Kennedy NA, et al. - Given that anti-TNF drugs are efficacious for managing Crohn's disease, but treatment failure is common, researchers identified clinical and pharmacokinetic issues predicting primary non-response at week 14 following treatment onset, non-remission at week 54, and adverse events that necessitate withdrawal of the drug. The results of this prospective, multicenter, cohort study indicate that anti-TNF treatment failure is common and forecast by low drug concentrations, which immunogenicity partly mediates. Clinical trials are necessary to examine if results can be improved via personalized induction regimens and intensification of treatment-to-target.

Methods

• The personalized anti-TNF therapy in Crohn's disease study (PANTS) is a prospective observational UK-wide study.
• Between March 7, 2013 and July 15, 2016, anti-TNF-naive patients (aged ≥6 years) with active luminal Crohn's disease at the time of first exposure to infliximab or adalimumab were enrolled; patients were assessed for 12 months or until the withdrawal of the drug.
• At baseline, demographic data, smoking status, age at diagnosis, disease duration, location, and behavior, previous medical and drug history, and previous Crohn's disease-related surgeries were recorded; disease activity score, weight, therapy, and adverse events were recorded at every visit, as were drug and total anti-drug antibody concentrations.
• The endpoints of treatment failure were primary non-response at week 14, non-remission at week 54 and adverse events leading to the withdrawal of the drug..
• Regression analyses was used to identify which factors were related to treatment failure.

Results

• According to findings, 955 patients treated with infliximab (753 with originator; 202 with biosimilar) and 655 treated with adalimumab were enrolled.
• Primary non-response occurred in 295 (23.8%, 95% CI 21.4–26.2) of 1,241 patients who were assessable at week 14.
• At week 54, non-remission occurred in 764 (63.1%, 60.3–65.8) of 1,211 patients who were assessable, and adverse events curtailed treatment in 126 (7.8%, 6.6–9.2) of 1,610 patients.
• In multivariable analysis, the only factor independently related to primary non-response was low drug concentration at week 14 (infliximab: odds ratio 0.35 [95% CI 0.20–0.62], p=0.00038; adalimumab: 0.13 [0.06–0.28], p<0.0001); the optimal week 14 drug concentrations associated with remission at both week 14 and week 54 were 7 mg/L for infliximab and 12 mg/L for adalimumab.
• Investigators found that continuing standard dosing regimens after primary non-response was rarely helpful; only 14 (12.4% [95% CI 6.9–19.9]) of 113 patients entered remission by week 54.
• In similar, week 14 drug concentration was also independently linked to non-remission at week 54 (0.29 [0.16–0.52] for infliximab; 0.03 [0.01–0.12] for adalimumab; p<0.0001 for both).

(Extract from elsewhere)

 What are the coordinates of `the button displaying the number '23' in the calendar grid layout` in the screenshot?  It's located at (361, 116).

• Data reported that the proportion of patients who developed anti-drug antibodies (immunogenicity) was 62.8% (95% CI 59.0–66.3) for infliximab and 28.5% (24.0–32.7) for adalimumab.

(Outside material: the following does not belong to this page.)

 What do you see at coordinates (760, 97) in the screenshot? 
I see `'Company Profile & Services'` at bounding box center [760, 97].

• Suboptimal week 14 drug concentrations predicted immunogenicity and the development of anti-drug antibodies predicted subsequent low drug concentrations for both drugs.

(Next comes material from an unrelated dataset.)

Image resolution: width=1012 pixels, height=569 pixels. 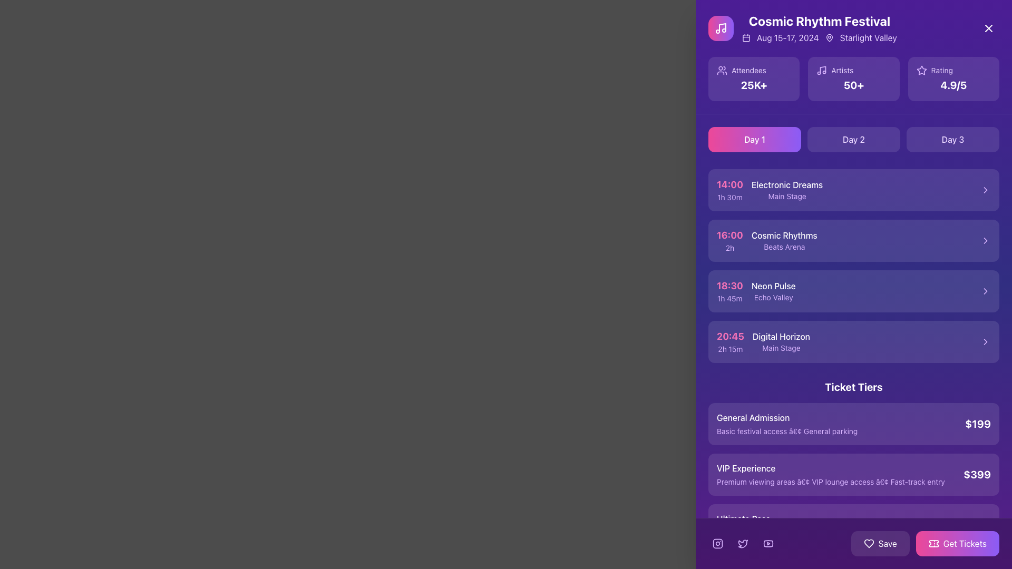 What do you see at coordinates (774, 297) in the screenshot?
I see `the text label displaying 'Echo Valley' in light purple color, which is located beneath 'Neon Pulse' in the event details list` at bounding box center [774, 297].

• They observed that combination immunomodulator (thiopurine or methotrexate) therapy reduced the risk of developing anti-drug antibodies (hazard ratio 0.39 [95% CI 0.32–0.46] for infliximab; 0.44 [0.31–0.64] for adalimumab; p<0.0001 for both).
• In the case of infliximab, the multivariate analysis of the use of immunododulators and the concentration of drugs and anti-drug antibodies in week 14 showed an independent effect of the use of immunomodulators in week 54 (odds ratio 0.56 [95% CI 0.38-0.83], p=0.004).